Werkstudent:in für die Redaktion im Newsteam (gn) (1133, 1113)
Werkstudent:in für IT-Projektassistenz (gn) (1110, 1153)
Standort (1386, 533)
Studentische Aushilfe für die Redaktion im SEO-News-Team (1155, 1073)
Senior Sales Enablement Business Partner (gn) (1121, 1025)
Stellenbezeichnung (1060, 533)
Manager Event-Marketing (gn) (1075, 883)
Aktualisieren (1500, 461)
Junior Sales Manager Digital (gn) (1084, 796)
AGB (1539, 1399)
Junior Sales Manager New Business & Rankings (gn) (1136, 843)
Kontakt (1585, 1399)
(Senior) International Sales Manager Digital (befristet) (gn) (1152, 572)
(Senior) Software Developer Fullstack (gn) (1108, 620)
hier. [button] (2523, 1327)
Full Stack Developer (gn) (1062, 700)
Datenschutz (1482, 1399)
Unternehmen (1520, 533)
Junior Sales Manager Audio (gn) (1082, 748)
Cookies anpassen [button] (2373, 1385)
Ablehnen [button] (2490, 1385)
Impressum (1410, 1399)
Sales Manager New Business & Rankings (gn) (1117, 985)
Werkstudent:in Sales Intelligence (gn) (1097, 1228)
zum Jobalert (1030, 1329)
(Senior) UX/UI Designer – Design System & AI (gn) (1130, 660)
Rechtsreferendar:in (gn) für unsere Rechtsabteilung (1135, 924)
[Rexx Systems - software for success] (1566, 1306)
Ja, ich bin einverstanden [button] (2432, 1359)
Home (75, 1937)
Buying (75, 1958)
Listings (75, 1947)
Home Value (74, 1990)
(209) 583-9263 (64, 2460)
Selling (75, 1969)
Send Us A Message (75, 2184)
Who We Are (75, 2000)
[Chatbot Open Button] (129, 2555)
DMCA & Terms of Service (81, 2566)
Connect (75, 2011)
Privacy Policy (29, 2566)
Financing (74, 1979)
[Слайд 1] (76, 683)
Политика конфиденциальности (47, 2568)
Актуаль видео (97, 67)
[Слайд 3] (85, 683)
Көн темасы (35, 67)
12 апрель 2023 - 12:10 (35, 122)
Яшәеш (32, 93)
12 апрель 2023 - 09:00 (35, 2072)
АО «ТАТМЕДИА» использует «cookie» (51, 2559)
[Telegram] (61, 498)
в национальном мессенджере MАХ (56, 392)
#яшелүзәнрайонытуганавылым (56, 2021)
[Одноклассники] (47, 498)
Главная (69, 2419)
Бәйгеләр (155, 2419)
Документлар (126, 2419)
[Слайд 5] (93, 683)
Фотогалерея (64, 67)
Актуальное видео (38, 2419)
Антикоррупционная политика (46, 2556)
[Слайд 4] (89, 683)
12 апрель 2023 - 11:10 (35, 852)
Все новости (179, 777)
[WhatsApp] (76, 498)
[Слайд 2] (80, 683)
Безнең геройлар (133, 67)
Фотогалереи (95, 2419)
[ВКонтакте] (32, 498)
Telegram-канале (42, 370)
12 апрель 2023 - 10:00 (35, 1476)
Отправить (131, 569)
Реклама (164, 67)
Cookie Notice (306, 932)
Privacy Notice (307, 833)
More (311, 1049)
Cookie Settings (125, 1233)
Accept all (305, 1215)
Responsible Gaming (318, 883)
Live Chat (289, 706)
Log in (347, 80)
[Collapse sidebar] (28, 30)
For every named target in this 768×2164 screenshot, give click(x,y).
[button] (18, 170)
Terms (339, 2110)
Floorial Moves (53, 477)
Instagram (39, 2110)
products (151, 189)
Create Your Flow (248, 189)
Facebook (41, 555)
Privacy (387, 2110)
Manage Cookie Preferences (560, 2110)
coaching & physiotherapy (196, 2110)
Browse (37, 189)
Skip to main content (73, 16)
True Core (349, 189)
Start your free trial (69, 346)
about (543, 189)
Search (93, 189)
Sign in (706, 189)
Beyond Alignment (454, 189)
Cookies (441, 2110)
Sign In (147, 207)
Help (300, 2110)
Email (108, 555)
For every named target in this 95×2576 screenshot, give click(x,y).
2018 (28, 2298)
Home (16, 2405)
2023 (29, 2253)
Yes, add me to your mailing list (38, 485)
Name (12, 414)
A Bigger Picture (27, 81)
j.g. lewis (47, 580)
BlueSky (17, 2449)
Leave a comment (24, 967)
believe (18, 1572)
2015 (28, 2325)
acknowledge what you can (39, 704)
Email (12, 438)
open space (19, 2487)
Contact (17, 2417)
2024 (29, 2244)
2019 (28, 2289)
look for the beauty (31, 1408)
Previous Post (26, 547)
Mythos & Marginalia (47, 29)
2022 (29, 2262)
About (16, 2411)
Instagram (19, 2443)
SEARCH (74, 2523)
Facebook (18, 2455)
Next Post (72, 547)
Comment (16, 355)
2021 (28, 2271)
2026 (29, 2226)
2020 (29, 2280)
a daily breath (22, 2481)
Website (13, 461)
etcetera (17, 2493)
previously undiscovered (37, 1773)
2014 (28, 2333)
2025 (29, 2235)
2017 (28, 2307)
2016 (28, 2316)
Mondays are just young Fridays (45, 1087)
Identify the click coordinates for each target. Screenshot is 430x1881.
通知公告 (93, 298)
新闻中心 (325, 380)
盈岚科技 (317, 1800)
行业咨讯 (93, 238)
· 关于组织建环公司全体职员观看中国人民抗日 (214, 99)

** INSTRUCTIONS FOR THE TASK **
Copy out the lines starting at the one containing "Manage Cookie Preferences (560, 2110)" and ending with the last line of the entries. Include nothing else.

** RESULT FOR THIS TASK **
Manage Cookie Preferences (560, 2110)
coaching & physiotherapy (196, 2110)
Browse (37, 189)
Skip to main content (73, 16)
True Core (349, 189)
Start your free trial (69, 346)
about (543, 189)
Search (93, 189)
Sign in (706, 189)
Beyond Alignment (454, 189)
Cookies (441, 2110)
Sign In (147, 207)
Help (300, 2110)
Email (108, 555)
For every named target in this 95×2576 screenshot, give click(x,y).
2018 (28, 2298)
Home (16, 2405)
2023 (29, 2253)
Yes, add me to your mailing list (38, 485)
Name (12, 414)
A Bigger Picture (27, 81)
j.g. lewis (47, 580)
BlueSky (17, 2449)
Leave a comment (24, 967)
believe (18, 1572)
2015 (28, 2325)
acknowledge what you can (39, 704)
Email (12, 438)
open space (19, 2487)
Contact (17, 2417)
2024 (29, 2244)
2019 (28, 2289)
look for the beauty (31, 1408)
Previous Post (26, 547)
Mythos & Marginalia (47, 29)
2022 (29, 2262)
About (16, 2411)
Instagram (19, 2443)
SEARCH (74, 2523)
Facebook (18, 2455)
Next Post (72, 547)
Comment (16, 355)
2021 (28, 2271)
2026 (29, 2226)
2020 (29, 2280)
a daily breath (22, 2481)
Website (13, 461)
etcetera (17, 2493)
previously undiscovered (37, 1773)
2014 (28, 2333)
2025 (29, 2235)
2017 (28, 2307)
2016 (28, 2316)
Mondays are just young Fridays (45, 1087)
Identify the click coordinates for each target. Screenshot is 430x1881.
通知公告 (93, 298)
新闻中心 (325, 380)
盈岚科技 (317, 1800)
行业咨讯 (93, 238)
· 关于组织建环公司全体职员观看中国人民抗日 (214, 99)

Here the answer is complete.